Cybercriminals scanning for exposed AWS data buckets
Cybercriminals are actively scanning the web for weak open AWS cloud data buckets and are ready to respond at a moment’s notice if a weakness is discovered, an experiment from network security company Sophos shows.
Sophos established a series of cloud ‘honeypots’ — designed to masquerade as legitimate poorly secured data buckets to serve as an enticing target for attackers — at 10 AWS data centres around the world, including in Sydney.
These cloud server honeypots were on average attacked within 40 minutes, with one of the honeypots being attacked within just 52 seconds of going live.

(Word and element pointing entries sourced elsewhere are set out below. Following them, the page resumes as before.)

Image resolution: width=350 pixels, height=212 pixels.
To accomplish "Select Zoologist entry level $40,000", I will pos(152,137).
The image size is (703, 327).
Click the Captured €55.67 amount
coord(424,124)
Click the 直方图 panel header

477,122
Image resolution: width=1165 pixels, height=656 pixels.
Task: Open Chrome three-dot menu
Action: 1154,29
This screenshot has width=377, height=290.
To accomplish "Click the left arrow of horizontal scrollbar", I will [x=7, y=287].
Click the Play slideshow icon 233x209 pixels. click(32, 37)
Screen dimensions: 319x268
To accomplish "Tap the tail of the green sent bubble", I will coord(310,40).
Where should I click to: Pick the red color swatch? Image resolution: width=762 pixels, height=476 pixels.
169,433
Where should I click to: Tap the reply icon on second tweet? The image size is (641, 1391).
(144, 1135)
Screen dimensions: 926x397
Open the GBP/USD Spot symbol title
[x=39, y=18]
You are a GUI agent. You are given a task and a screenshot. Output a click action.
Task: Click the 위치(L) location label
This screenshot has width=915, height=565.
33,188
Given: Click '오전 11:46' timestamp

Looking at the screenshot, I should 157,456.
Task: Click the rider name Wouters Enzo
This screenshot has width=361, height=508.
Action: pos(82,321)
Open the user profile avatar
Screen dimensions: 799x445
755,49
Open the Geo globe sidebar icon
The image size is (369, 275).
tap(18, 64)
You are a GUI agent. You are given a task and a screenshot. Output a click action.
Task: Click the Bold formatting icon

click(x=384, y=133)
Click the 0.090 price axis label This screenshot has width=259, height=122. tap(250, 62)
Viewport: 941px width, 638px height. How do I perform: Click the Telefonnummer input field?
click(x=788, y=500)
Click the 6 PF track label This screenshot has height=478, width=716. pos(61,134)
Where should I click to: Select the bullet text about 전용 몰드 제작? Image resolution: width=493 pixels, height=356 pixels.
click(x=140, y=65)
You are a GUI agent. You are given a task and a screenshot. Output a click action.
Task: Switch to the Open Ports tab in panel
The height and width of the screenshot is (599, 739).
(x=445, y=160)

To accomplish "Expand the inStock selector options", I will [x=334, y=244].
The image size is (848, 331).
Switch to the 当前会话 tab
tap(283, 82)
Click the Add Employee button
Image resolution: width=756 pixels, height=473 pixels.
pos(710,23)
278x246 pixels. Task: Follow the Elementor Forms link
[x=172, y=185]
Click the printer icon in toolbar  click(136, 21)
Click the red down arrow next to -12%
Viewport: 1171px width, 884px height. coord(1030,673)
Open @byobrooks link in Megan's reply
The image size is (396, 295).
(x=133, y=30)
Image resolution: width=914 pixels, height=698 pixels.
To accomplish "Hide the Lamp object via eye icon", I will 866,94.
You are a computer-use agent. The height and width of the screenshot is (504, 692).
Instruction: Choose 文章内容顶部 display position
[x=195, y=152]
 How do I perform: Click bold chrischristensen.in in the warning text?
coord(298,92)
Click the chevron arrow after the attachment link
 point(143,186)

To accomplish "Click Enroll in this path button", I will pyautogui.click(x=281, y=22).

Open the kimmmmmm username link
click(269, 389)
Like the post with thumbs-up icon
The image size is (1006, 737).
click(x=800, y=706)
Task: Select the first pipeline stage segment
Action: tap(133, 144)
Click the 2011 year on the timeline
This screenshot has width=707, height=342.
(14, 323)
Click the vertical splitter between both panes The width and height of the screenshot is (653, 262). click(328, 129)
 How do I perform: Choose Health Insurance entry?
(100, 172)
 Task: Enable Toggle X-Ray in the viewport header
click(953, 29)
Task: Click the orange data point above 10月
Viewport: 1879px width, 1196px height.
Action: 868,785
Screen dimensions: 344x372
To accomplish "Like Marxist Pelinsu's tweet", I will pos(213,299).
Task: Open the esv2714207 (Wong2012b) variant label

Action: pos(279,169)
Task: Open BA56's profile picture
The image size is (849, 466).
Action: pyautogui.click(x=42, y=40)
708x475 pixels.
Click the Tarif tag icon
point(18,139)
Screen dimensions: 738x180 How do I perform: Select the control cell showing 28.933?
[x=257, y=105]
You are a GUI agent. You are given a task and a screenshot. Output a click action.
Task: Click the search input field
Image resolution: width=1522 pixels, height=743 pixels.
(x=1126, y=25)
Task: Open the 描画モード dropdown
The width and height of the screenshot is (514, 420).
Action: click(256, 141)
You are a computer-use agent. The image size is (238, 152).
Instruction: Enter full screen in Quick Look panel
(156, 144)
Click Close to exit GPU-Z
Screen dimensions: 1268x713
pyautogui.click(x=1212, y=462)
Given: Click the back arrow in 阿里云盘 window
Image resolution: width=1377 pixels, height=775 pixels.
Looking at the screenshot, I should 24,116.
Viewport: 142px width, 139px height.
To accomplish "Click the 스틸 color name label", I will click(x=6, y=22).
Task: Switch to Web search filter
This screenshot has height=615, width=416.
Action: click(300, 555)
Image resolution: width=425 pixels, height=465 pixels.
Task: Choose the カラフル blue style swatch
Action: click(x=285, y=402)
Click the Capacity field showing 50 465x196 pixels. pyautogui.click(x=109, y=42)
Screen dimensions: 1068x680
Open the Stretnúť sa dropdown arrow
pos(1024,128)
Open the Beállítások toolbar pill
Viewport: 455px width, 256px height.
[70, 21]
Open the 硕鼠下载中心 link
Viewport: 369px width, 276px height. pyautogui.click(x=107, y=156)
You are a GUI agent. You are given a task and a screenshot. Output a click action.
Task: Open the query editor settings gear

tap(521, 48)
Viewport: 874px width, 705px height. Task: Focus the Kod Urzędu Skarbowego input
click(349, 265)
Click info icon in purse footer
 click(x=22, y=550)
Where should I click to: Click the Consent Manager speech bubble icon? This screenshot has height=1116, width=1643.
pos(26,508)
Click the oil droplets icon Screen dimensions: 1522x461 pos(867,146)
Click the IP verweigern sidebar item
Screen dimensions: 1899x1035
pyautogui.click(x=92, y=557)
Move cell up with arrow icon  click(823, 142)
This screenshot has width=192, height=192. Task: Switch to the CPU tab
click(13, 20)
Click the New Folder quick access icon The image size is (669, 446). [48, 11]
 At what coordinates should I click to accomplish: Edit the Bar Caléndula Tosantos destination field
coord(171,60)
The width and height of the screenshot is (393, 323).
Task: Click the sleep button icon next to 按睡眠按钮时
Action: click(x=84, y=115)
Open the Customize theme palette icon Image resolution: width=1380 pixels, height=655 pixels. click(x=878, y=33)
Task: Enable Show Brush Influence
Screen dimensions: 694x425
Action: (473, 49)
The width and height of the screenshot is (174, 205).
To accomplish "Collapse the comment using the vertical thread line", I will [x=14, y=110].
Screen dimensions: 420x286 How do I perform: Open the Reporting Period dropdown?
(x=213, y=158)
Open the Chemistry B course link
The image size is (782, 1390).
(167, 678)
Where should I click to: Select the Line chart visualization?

During the 30-day period the honeypots were in operation, the 10 servers attracted a combined 5 million attempted attacks.
As well as using a compromised AWS data bucket to exfiltrate data, cybercriminals also use breached cloud servers as entry points for attacks on other servers or networks.
“The aggressive speed and scale of attacks on the honeypots shows how relentlessly persistent cybercriminals are and indicates they are using botnets to target an organisation’s cloud platforms. In some instances, it may be a human attacker, but regardless, companies need a security strategy to protect what they are putting into the cloud,” Sophos Security Specialist Matthew Boddy said.
“The issue of visibility and security in cloud platforms is a big business challenge, and with increased migration to the cloud, we see this continuing.”